2.2 CodeAct Paradigm

OpenHands is a single-agent built by the open-source community that conforms to the CodeAct model. The idea of CodeAct was proposed by XingYao Wang in February 2024 in “Executable Code Actions Elicit Better LLM Agents”.

The paper information is as follows:

Xingyao Wang, Yangyi Chen, Lifan Yuan, Yizhe Zhang, Yunzhu Li, Hao Peng, and Heng Ji. Executable Code Actions: Elicit Better LLM Agents. In ICML, 2024a. 2, 3, 4, 5, 17.
Xingyao Wang et al. OPENHANDS: AN OPEN PLATFORM FOR AI SOFTWARE DEVELOPERS AS GENERALIST AGENTS.

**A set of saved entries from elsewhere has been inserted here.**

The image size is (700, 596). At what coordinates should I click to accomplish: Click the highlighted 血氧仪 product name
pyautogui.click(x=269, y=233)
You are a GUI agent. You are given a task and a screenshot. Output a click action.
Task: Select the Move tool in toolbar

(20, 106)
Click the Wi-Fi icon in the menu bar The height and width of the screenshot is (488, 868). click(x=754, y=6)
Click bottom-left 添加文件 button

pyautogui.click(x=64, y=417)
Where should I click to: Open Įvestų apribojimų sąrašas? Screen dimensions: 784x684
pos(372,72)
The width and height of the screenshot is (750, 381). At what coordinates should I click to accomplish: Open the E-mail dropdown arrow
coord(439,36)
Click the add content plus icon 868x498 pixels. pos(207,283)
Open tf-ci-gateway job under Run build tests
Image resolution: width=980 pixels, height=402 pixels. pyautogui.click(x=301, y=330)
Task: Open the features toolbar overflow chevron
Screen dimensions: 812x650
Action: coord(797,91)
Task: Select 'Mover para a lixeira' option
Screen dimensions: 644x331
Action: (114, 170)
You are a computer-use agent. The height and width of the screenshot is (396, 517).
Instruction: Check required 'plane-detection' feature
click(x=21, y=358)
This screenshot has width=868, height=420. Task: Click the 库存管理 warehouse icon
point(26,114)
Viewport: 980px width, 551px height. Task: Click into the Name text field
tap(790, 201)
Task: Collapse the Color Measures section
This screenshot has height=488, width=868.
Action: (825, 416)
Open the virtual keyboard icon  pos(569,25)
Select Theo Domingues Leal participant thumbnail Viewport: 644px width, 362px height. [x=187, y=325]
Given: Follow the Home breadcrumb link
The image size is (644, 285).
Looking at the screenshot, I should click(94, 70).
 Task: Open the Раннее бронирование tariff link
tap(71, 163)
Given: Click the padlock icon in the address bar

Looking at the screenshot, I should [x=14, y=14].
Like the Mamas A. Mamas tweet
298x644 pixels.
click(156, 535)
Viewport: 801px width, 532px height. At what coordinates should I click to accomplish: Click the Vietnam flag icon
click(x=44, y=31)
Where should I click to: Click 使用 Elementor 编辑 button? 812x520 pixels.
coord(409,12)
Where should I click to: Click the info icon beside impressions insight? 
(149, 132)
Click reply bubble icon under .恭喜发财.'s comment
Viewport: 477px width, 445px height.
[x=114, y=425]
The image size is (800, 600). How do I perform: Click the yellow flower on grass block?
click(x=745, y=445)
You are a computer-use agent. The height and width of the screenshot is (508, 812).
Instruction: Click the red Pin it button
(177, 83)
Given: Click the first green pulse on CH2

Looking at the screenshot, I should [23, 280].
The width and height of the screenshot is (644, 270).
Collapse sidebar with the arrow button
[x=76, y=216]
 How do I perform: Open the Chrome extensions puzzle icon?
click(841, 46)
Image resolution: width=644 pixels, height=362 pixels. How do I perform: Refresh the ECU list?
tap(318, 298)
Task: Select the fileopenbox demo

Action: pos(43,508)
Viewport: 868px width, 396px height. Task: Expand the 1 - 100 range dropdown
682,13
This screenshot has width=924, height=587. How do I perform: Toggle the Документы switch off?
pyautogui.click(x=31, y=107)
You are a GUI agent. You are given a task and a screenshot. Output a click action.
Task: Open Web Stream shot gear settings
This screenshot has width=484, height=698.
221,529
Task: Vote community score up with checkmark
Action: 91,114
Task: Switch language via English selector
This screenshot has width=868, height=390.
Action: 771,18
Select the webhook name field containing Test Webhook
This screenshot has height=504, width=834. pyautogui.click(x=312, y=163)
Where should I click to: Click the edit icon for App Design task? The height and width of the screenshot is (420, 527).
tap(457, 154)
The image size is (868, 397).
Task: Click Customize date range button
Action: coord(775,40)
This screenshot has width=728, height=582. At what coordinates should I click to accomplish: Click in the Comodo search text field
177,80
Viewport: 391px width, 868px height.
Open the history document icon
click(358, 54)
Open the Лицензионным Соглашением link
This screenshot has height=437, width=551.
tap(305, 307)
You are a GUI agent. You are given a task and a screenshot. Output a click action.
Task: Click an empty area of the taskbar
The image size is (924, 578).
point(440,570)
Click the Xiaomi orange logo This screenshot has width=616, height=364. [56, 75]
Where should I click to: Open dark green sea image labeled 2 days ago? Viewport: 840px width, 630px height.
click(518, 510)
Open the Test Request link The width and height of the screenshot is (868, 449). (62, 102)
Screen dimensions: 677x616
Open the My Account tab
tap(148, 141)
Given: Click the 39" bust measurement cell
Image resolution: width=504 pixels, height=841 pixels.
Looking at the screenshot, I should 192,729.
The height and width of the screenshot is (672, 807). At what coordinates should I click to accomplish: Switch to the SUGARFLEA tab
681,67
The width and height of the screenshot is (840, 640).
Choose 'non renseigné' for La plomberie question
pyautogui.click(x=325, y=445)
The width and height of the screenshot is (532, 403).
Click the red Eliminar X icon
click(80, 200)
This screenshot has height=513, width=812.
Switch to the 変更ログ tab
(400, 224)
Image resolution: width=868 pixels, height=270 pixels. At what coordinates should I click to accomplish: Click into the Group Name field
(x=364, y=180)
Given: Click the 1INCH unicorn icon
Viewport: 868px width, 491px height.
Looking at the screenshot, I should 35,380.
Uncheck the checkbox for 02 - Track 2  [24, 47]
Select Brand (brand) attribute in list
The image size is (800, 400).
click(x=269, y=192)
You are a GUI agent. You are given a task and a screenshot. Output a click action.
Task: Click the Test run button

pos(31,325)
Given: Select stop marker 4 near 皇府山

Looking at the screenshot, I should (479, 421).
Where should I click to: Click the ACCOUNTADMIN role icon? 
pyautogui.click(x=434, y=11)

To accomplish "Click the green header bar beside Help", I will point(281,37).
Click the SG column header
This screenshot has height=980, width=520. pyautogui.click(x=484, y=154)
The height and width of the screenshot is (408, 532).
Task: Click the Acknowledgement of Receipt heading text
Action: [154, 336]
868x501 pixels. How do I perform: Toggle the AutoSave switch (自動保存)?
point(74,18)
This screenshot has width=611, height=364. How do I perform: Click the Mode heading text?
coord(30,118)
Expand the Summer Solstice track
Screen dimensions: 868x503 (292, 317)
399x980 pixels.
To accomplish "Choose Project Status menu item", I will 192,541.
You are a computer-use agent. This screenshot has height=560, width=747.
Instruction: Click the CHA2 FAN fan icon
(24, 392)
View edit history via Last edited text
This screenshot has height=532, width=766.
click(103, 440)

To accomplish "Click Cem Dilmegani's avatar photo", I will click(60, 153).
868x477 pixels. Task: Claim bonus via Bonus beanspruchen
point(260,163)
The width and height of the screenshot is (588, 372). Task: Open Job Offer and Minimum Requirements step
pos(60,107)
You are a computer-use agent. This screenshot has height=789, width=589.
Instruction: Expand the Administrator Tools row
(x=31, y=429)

Code address: https://github.com/xingyaoww/code-act

Author’s blog: https://xwang.dev/blog/2024/codeact/

CodeAct, a multi-turn interaction framework for LLM agents, constructs a new interaction model centered on Python code through the definition of a three-element role: “Agent - User - Environment”. Its core concept is to break the limitations of traditional command formats, unifying all environmental interaction actions into executable code, allowing agents to leverage the powerful expressiveness of code to tackle complex tasks.

The traditional JSON-Schema pattern confines intelligent agents to a narrow corridor of “single step, single tool, single callback”: LLM first outputs structured text, and then external parsers dispatch it one by one. Every time a tool is changed, the long chain of “generation-parsing-call” must be retraced. Actions cannot be nested, logic cannot be saved, and all previous efforts are wasted when encountering network jitter or minor adjustments to the return format (although the data format can be guaranteed, the content quality cannot be guaranteed). The excessively long tokens cause performance degradation, and multi-turn dialogues need to ensure both flexibility and speed.
With CodeAct integrating a Python interpreter, the LLM directly generates code. The interpreter interacts with the environment and returns results, and the LLM adjusts its approach or provides answers based on these results (a single code execution can contain complex logical flows). This is equivalent to letting the LLM act as the programmer, the Python environment as the execution assistant, and the code as the unified action space.

OpenHands-CodeAct-Comparison

2.2.1 Advantages

The main functions of CodeActAgent include:

Unified operating space: unify all agent operations into code operations.
Multi-functional toolset: Supports command execution, code execution, file operations, web browsing, etc.
Intelligent history management: Managing long conversation history through compression and caching mechanisms.
Flexible configuration: Different functions can be enabled/disabled as needed.
Plugin Extensions: Supports extending functionality through plugins.
Efficient Decision Making: Executing Tasks Through LLM-Driven Decision Processes.

This design makes CodeActAgent a powerful and flexible code execution agent, especially suitable for scenarios that require the execution of complex code tasks.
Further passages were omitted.